[[ Records for processing, beginning ]]

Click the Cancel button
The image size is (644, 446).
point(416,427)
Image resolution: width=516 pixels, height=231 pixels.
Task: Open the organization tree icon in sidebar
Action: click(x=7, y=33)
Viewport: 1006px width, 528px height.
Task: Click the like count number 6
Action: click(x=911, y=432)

[[ Records for processing, end ]]

(Task objective): What you return should match the entries above exactly.

(Task solution):
Click the Cancel button
The image size is (644, 446).
point(416,427)
Image resolution: width=516 pixels, height=231 pixels.
Task: Open the organization tree icon in sidebar
Action: click(x=7, y=33)
Viewport: 1006px width, 528px height.
Task: Click the like count number 6
Action: click(x=911, y=432)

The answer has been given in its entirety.